• _Data records_:

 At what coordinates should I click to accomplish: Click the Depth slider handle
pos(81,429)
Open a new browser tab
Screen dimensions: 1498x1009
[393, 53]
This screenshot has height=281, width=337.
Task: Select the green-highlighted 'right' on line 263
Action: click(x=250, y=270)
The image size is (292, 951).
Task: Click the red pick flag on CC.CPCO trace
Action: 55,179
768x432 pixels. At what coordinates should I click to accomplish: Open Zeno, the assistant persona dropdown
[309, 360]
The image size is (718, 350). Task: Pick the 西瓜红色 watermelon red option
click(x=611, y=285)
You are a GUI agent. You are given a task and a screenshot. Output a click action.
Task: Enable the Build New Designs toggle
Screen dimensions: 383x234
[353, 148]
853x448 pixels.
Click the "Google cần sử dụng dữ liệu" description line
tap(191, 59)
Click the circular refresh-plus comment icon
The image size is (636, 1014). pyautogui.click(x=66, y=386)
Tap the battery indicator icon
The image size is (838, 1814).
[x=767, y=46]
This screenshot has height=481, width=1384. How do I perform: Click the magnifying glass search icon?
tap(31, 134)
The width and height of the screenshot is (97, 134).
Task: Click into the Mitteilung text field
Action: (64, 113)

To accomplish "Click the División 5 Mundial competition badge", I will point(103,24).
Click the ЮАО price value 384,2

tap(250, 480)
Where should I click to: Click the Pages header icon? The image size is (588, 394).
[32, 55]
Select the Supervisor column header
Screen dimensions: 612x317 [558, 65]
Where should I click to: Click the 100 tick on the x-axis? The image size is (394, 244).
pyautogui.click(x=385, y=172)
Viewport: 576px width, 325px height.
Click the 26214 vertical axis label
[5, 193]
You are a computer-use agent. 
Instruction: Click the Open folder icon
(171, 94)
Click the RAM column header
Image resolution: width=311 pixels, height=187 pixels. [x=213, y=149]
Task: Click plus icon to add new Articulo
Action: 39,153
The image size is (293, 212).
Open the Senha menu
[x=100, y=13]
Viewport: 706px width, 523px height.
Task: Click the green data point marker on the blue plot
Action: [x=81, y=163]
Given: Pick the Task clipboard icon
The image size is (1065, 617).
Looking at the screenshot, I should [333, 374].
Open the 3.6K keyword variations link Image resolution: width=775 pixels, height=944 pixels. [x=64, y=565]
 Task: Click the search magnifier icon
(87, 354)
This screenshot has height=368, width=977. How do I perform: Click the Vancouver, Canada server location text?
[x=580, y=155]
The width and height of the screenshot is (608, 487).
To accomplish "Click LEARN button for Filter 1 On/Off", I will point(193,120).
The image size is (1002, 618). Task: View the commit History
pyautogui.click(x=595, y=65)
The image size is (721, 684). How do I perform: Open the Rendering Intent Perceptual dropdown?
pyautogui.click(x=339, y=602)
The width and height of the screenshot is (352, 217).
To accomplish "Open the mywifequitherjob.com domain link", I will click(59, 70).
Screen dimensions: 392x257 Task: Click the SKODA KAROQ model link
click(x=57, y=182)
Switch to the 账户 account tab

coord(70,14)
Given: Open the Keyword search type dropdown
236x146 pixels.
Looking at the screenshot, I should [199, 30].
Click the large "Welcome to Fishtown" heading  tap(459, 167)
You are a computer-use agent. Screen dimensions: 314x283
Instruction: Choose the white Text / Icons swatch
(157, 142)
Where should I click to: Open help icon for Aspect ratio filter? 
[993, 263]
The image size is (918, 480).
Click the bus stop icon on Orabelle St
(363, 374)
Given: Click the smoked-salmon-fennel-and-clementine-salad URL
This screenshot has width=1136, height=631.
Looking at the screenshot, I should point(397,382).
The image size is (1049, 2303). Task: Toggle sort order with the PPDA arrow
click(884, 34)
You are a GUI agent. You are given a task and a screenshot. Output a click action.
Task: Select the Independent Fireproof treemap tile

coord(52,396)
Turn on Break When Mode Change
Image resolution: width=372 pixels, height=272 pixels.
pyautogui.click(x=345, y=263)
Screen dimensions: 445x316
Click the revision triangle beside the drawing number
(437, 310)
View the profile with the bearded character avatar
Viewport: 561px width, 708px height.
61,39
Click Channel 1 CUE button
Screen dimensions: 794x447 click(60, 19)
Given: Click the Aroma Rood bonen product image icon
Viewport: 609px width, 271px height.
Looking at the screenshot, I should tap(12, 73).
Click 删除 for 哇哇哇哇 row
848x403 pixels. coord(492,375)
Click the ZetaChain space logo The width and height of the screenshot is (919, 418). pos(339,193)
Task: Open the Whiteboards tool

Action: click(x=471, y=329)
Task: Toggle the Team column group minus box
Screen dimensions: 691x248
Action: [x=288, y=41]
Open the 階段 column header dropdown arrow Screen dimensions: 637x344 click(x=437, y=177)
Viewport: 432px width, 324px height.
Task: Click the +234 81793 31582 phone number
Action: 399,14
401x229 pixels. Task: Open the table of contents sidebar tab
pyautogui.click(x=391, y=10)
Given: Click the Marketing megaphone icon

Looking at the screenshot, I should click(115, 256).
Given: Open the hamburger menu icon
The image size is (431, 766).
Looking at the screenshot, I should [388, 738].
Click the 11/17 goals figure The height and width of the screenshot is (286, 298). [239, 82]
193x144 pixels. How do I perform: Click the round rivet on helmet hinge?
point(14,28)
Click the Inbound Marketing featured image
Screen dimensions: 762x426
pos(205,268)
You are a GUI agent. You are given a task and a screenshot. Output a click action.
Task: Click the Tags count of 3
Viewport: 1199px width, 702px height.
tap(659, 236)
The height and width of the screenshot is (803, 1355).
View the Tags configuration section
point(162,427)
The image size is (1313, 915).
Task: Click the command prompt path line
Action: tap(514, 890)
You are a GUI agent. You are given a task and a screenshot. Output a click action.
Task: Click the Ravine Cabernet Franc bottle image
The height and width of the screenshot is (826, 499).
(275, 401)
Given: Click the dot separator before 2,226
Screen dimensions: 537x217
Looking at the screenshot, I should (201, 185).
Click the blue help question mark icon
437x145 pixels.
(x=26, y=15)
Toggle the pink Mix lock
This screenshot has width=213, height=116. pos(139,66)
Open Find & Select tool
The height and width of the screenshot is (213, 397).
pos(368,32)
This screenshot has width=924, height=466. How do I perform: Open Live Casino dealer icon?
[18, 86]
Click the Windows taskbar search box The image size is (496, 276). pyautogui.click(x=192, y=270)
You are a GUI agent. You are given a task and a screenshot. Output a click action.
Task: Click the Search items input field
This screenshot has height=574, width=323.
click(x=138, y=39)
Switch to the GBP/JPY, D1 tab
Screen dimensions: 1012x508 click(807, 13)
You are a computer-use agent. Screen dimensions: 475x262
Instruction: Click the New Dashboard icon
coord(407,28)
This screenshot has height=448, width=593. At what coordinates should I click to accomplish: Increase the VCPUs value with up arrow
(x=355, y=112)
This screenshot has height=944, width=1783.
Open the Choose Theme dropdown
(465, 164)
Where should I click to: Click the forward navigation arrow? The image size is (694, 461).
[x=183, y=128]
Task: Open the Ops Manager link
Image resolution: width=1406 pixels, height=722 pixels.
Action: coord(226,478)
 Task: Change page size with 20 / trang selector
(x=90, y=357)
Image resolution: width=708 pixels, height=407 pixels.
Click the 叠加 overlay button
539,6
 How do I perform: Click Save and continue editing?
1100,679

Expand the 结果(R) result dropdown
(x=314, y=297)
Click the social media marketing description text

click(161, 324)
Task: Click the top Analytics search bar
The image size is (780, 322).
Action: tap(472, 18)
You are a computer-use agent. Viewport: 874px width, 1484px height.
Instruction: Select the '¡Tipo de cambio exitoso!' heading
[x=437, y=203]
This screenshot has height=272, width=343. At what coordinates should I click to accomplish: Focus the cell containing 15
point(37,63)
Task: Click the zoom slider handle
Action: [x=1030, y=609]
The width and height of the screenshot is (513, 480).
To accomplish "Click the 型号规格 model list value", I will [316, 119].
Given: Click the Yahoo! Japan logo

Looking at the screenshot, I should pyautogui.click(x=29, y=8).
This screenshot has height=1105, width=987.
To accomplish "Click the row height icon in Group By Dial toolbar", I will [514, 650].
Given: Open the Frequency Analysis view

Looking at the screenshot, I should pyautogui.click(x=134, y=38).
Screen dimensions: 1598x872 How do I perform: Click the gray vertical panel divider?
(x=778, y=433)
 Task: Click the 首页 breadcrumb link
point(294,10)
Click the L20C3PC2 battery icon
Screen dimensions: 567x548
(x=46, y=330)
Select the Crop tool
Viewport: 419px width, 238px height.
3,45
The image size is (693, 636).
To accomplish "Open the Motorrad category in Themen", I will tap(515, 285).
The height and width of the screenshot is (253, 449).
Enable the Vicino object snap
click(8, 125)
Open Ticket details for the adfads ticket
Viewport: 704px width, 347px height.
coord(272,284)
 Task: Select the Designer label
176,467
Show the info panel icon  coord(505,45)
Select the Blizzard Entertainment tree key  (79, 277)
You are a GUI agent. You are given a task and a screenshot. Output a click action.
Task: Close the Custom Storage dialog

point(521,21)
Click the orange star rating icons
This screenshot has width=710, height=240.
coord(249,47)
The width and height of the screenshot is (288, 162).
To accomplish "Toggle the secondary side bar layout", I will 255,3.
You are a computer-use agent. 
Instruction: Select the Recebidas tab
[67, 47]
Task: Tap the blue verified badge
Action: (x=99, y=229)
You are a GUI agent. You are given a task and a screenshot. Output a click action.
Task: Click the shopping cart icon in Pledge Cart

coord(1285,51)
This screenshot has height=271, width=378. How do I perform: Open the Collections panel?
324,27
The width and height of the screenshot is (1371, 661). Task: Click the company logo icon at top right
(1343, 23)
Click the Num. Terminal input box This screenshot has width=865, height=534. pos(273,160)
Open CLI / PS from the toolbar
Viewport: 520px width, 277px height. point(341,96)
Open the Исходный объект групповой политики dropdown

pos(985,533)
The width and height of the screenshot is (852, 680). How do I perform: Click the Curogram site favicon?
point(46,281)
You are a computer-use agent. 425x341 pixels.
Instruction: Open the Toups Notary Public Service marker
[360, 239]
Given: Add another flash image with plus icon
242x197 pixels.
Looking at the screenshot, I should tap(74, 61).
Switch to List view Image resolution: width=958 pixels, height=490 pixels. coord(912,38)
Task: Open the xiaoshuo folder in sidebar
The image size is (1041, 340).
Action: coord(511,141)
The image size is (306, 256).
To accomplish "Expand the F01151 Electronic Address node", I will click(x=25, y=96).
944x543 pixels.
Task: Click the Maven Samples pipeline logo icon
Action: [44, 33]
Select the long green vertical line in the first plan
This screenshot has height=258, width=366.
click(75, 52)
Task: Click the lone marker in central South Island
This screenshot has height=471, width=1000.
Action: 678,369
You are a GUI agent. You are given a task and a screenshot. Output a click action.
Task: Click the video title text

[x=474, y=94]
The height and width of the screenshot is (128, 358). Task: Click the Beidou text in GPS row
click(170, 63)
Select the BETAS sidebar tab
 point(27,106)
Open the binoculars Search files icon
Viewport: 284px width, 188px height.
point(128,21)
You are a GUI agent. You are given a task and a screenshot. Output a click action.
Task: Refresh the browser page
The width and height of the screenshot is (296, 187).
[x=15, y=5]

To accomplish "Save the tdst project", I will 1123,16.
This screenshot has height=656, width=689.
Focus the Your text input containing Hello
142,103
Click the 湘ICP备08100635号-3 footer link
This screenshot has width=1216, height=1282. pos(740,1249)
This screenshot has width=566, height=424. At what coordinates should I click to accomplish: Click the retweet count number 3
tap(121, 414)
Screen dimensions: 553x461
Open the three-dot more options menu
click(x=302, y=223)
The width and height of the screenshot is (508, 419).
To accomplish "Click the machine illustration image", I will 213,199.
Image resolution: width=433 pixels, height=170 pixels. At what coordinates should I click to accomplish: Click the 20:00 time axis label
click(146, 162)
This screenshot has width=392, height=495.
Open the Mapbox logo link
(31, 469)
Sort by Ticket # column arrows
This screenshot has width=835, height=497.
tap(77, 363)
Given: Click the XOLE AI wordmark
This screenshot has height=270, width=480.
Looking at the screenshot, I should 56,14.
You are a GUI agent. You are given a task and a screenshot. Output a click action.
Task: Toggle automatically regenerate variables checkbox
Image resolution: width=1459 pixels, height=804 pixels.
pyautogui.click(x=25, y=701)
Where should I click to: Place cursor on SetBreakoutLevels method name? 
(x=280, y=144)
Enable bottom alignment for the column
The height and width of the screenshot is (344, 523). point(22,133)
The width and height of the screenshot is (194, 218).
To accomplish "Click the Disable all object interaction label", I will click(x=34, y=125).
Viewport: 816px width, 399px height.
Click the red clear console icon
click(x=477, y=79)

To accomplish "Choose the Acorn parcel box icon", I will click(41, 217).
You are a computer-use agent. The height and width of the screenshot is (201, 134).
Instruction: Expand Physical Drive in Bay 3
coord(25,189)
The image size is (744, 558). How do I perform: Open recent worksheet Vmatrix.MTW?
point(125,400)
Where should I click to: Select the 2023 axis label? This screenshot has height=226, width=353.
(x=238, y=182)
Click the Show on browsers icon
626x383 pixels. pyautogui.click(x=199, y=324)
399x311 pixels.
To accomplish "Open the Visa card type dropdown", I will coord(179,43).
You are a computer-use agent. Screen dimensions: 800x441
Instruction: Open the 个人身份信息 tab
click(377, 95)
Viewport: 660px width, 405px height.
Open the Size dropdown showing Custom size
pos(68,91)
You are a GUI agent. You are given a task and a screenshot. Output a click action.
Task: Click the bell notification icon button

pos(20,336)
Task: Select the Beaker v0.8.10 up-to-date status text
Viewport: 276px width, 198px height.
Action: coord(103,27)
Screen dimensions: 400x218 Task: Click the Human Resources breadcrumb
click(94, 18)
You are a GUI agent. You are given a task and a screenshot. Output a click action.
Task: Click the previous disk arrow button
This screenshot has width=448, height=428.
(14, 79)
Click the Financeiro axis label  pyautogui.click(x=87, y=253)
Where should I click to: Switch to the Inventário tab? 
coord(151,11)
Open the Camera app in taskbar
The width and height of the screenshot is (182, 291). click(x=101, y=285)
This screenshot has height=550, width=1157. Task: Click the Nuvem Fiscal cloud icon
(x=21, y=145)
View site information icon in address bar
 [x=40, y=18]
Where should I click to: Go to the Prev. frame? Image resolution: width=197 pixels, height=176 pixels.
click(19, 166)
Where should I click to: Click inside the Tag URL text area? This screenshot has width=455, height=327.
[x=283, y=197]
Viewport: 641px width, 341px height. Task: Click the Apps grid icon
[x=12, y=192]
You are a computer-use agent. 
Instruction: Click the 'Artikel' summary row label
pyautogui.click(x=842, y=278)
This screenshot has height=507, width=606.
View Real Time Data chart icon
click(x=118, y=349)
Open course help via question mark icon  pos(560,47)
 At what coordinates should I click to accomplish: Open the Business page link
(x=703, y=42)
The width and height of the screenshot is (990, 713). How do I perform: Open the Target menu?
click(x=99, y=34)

• _Exercise objective_: Review the material and copy each line in which the word "type" appears.

• _Task answer_:
Given: Open the Keyword search type dropdown
To accomplish "Open the Visa card type dropdown", I will coord(179,43).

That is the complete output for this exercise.